Records for this task Start Marker

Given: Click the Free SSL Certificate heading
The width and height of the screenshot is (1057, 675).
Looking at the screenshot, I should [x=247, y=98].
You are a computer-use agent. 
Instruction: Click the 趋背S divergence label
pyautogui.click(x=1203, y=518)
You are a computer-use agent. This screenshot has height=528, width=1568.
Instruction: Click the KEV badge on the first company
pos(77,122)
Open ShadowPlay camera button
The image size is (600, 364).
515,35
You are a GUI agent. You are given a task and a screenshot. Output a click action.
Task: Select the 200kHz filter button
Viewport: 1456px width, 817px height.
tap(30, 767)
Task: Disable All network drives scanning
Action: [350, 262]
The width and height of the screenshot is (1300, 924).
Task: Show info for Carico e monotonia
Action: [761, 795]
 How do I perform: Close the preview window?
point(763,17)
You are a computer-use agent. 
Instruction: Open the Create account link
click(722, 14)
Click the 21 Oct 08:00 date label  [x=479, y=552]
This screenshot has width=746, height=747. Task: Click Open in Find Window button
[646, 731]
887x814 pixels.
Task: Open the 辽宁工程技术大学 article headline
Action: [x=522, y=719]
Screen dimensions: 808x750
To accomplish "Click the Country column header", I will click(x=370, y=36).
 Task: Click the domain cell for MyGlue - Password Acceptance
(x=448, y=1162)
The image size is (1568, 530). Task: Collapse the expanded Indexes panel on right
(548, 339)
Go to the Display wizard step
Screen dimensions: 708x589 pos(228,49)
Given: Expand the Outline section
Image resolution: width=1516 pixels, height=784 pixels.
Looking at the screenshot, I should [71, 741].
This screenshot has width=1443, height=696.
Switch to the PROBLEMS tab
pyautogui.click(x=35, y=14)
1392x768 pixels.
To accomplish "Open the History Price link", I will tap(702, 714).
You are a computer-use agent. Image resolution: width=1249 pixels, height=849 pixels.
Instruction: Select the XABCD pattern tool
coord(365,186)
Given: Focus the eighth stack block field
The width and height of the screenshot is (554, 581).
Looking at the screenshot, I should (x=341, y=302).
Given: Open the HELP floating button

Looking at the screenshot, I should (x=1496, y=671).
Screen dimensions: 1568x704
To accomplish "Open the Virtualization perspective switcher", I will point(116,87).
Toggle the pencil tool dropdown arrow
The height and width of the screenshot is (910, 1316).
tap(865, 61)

Records for this task End Marker

Word for word, transcribe each of the entries above.

Answer box:
Given: Click the Free SSL Certificate heading
The width and height of the screenshot is (1057, 675).
Looking at the screenshot, I should [x=247, y=98].
You are a computer-use agent. 
Instruction: Click the 趋背S divergence label
pyautogui.click(x=1203, y=518)
You are a computer-use agent. This screenshot has height=528, width=1568.
Instruction: Click the KEV badge on the first company
pos(77,122)
Open ShadowPlay camera button
The image size is (600, 364).
515,35
You are a GUI agent. You are given a task and a screenshot. Output a click action.
Task: Select the 200kHz filter button
Viewport: 1456px width, 817px height.
tap(30, 767)
Task: Disable All network drives scanning
Action: [350, 262]
The width and height of the screenshot is (1300, 924).
Task: Show info for Carico e monotonia
Action: [761, 795]
 How do I perform: Close the preview window?
point(763,17)
You are a computer-use agent. 
Instruction: Open the Create account link
click(722, 14)
Click the 21 Oct 08:00 date label  [x=479, y=552]
This screenshot has width=746, height=747. Task: Click Open in Find Window button
[646, 731]
887x814 pixels.
Task: Open the 辽宁工程技术大学 article headline
Action: [x=522, y=719]
Screen dimensions: 808x750
To accomplish "Click the Country column header", I will click(x=370, y=36).
 Task: Click the domain cell for MyGlue - Password Acceptance
(x=448, y=1162)
The image size is (1568, 530). Task: Collapse the expanded Indexes panel on right
(548, 339)
Go to the Display wizard step
Screen dimensions: 708x589 pos(228,49)
Given: Expand the Outline section
Image resolution: width=1516 pixels, height=784 pixels.
Looking at the screenshot, I should [71, 741].
This screenshot has width=1443, height=696.
Switch to the PROBLEMS tab
pyautogui.click(x=35, y=14)
1392x768 pixels.
To accomplish "Open the History Price link", I will tap(702, 714).
You are a computer-use agent. Image resolution: width=1249 pixels, height=849 pixels.
Instruction: Select the XABCD pattern tool
coord(365,186)
Given: Focus the eighth stack block field
The width and height of the screenshot is (554, 581).
Looking at the screenshot, I should (x=341, y=302).
Given: Open the HELP floating button

Looking at the screenshot, I should (x=1496, y=671).
Screen dimensions: 1568x704
To accomplish "Open the Virtualization perspective switcher", I will point(116,87).
Toggle the pencil tool dropdown arrow
The height and width of the screenshot is (910, 1316).
tap(865, 61)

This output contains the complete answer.